# QUESTIONS:
A – Answer these questions about the article on agent quality:
(i) What does the article call a cheap drift detector?
(ii) Which eval type in the article's table catches all three bugs?
(iii) What stated reason does the article give for caching aggressively?
B – Name every change listed in the article on agent quality's table of changes, along with the actual cost given for each.
C – Continue the article on agent quality, picking up right after its final sentence.

A rolling average of input tokens per turn is a cheap drift detector. If it doubles on a Tuesday and your code has not changed, the thing underneath you has.

3. Stop testing agents with toy tasks

The bugs Anthropic describes would not have shown up in a short demo. They only surface in sessions that run long enough for the agent to need its earlier reasoning, or for the cache to kick in.

Eval type	Catches bug 1?	Bug 2?	Bug 3?
Single-prompt accuracy bench	maybe	no	no
Short multi-turn demo	no	no	maybe
30-minute real session	yes	yes	yes

If you are benchmarking an agent for production use, your evaluation needs sessions that last at least half an hour of real work. Anything shorter gives false confidence.

The tradeoff nobody is naming

Here is the uncomfortable part. The fixes Anthropic describes are the kind you only find by rolling back and listening to complaints. Each of the three initial changes was made for a reasonable-sounding reason.

Change	Stated reason	Actual cost
Lower default effort	Latency matters	Perceived IQ drop
Cache aggressively	Money matters	Thinking history destroyed every turn
Constrain response length	Readability matters	3% benchmark hit

The problem is that agent quality is multi-dimensional, and the postmortem made visible something most vendors quietly hope users do not notice. You cannot A/B test an agent the way you A/B test a search ranker. The feedback loop is noisy, delayed, and routed through the subjective experience of people who already had a rough day.

Anthropic did the right thing by publishing the timeline. Most vendors do not.

At Glincker

At Glincker I am building tooling that assumes the underlying model is going to wobble, not that it is going to be stable. The orchestration layer logs enough to catch regressions my users cannot articulate. The retry logic notices when the agent is burning effort without making progress. The postmortem did not change my plan. It confirmed it.

# DATA EXCERPT:

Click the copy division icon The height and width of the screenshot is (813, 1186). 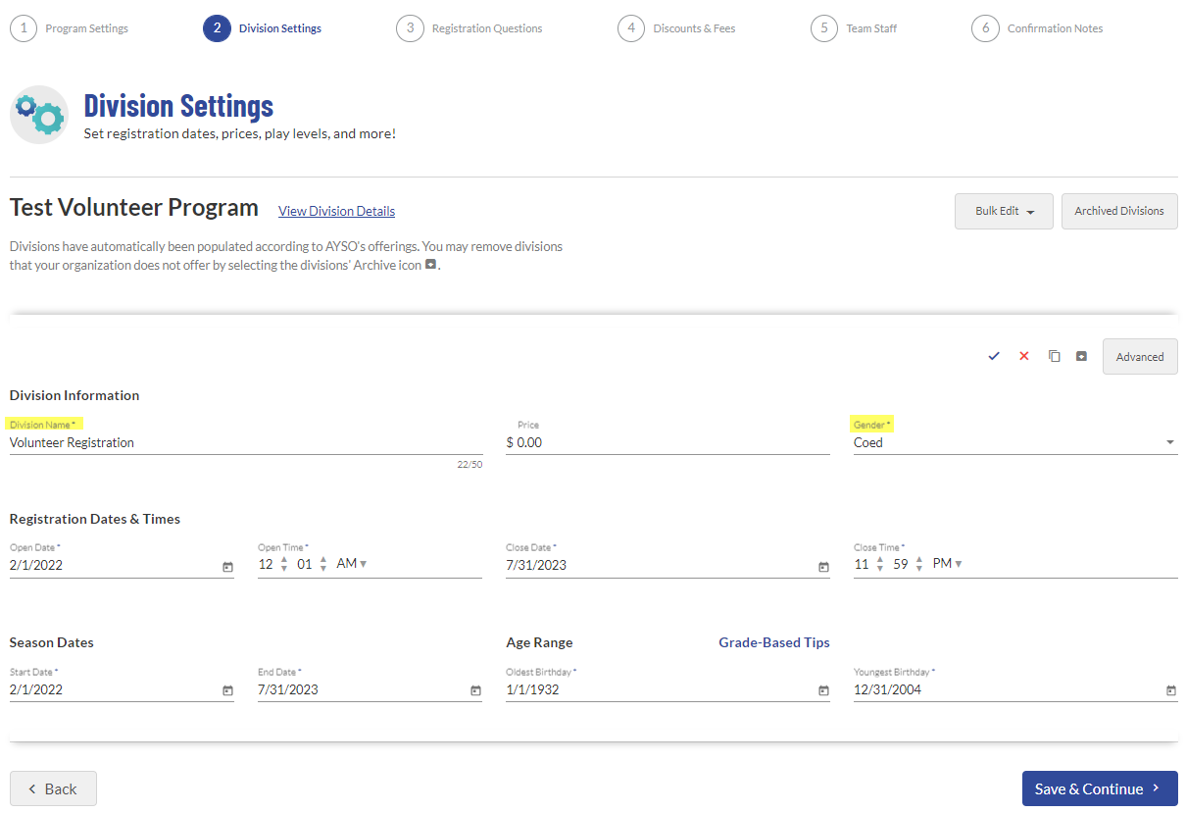click(x=1054, y=356)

# WRITTEN RESPONSES:
A –
(i) A rolling average of input tokens per turn.
(ii) The 30-minute real session.
(iii) Money matters.

B –
- Lower default effort: perceived IQ drop
- Cache aggressively: thinking history destroyed every turn
- Constrain response length: 3% benchmark hit

C –
The bottom line

Three bugs, four weeks, an ecosystem of developers quietly wondering if they should switch tools.
Short evals would not have caught any of them.
Prompt versions, per-turn token logging, and long-session evals are the minimum viable drift detectors.
When you build on top of an agent, you are depending on a product team's prompt, their cache policy, and their default settings. All three can change without a version bump you would notice.

Read the full postmortem. Then look at whether your own tooling would have caught any of these regressions. Mine would not have, fast enough. I have some work to do.

Top comments (1)

PEACEBINFLOW • Apr 24

The distinction between a config change and a model change collapsing in an agent product is the idea I'm still turning over. In a traditional API, changing a default parameter is a footnote. In an agent, changing the reasoning budget changes the product. There's no clean line between "infrastructure" and "behavior" when the infrastructure is doing the thinking.

What strikes me is that all three bugs were individually reasonable decisions viewed through a single lens. Lower default reasoning to improve latency—reasonable. Clear cache after inactivity—reasonable. Cap response length for readability—reasonable. But agent quality isn't single-lens. It's this diffuse, multi-dimensional thing that only degrades in ways users feel as vibes. "Claude felt dumber" isn't a metric you can put on a dashboard, but it's the only metric that actually matters.

The caching bug in particular reads like a classic distributed systems gotcha dressed up in AI clothing. A cache invalidation that fires every turn instead of once is just a state management bug, but because the state is the model's memory, the symptom is degraded reasoning. The fix is a CLI patch, not a model update. That feels like the shape of a lot of future incidents: infrastructure bugs that present as intelligence failures, because intelligence is increasingly an infrastructure property.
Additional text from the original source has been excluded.